Women with one of the following conditions may be advised not to exercise during pregnancy:
     Pregnancy-induced hypertension
     Symptoms or history of preterm labour (early contractions)
     Vaginal bleeding
     Premature rupture of membranes
 
Choosing Safe Exercises
     Most forms of exercise are safe during pregnancy. But, some types of exercise involve positions and movements that may be uncomfortable, tiring, or harmful for pregnant women.
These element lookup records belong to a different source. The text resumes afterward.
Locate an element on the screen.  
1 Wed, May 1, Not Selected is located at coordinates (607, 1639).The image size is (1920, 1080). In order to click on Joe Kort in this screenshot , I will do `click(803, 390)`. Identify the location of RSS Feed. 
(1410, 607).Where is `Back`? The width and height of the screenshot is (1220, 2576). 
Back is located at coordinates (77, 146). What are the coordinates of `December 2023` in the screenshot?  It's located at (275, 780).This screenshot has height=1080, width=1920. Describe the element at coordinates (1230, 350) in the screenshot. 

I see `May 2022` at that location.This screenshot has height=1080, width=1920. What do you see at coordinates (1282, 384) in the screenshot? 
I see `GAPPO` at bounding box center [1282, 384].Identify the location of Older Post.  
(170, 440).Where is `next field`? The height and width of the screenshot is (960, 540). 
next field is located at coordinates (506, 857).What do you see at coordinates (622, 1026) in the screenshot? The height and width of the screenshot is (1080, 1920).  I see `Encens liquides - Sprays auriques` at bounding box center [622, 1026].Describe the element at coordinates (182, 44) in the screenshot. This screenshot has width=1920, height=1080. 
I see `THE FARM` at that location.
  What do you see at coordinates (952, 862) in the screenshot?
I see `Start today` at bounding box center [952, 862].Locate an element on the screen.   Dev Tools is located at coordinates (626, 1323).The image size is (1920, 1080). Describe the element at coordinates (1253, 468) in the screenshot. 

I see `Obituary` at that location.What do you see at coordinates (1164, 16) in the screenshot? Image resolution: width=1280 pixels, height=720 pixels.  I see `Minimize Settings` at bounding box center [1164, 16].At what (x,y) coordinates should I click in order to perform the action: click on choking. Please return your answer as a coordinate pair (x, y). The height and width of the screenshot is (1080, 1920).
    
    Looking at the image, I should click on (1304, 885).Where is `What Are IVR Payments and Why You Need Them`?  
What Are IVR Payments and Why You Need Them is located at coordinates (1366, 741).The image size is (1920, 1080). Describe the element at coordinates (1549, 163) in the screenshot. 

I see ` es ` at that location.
Walking is considered the best exercise for anyone. Brisk walking gives a good total body workout and is easy on the joints and muscles. Other good activities for pregnant women include swimming and stationary biking.
 
Your Routine
     Exercise during pregnancy is most practical during the first 24 weeks. During the last 3 months, it can be difficult to do many exercises that once seemed easy. This is normal.
     If it has been some time since you've exercised, it is a good idea to start slowly. Begin with as little as 5 minutes a day and add 5 more minutes a week until you can stay active for 30 minutes a day.

     Always begin each exercise session with a warm-up period for 5-10 minutes. After exercising, cool down by slowly reducing your activity. This allows your heart rate to return to normal levels.
 
Things to Watch
 
     The changes your body is going through can make certain positions and activities risky for you and your baby. While exercising try to avoid activities that call for jumping, jarring motions or quick changes in direction that may strain your joints and cause injury.

When you exercise, follow these general guidelines for a safe and healthy exercise program:
     In the later weeks of pregnancy, avoid doing any exercises on your back.
     Avoid brisk exercise in hot, humid weather or when you are sick with a fever.
     Wear comfortable clothing that will help you to remain cool.
     Wear a bra that fits well and gives lots of support to help protect your breasts.
     Drink plenty of water to help keep you from overheating and dehydrating.
     Make sure you consume the extra 300 calories a day you need during pregnancy.

Be aware of the warning signs that you may be exercising too strenuously. If you notice any of these symptoms, stop exercising and call your doctor.
     Pain
     Vaginal bleeding
     Dizziness or feeling faint
     Increased shortness of breath
     Rapid heartbeat
     Difficulty walking
     Uterine contractions and chest pain
     Fluid leaking from the vagina
 
After the Baby's Born
 
     Having a baby and taking care of a newborn is hard work. It will take a while to regain your strength after the strain of pregnancy and birth. Taking care of yourself physically and allowing your body time to recover is important. If you had a caesarean delivery, a difficult birth, or complications, your recovery time may be longer. Check with your doctor before starting or resuming an exercise program.

     Walking is a good way to get back into exercising. Brisk walks several times a week will prepare you for more strenuous exercise when you feel up to it. Walking has the added advantage of getting both you and the baby out of the house for exercise and fresh air. As you feel stronger, consider more vigorous exercise.

     You will want to pick an exercise program that meets your own needs. There are also special postpartum exercise classes that you can join.
 
Finally...
 
     Exercise during pregnancy can help prepare you for labor and childbirth. Exercising afterward can help get you back in shape.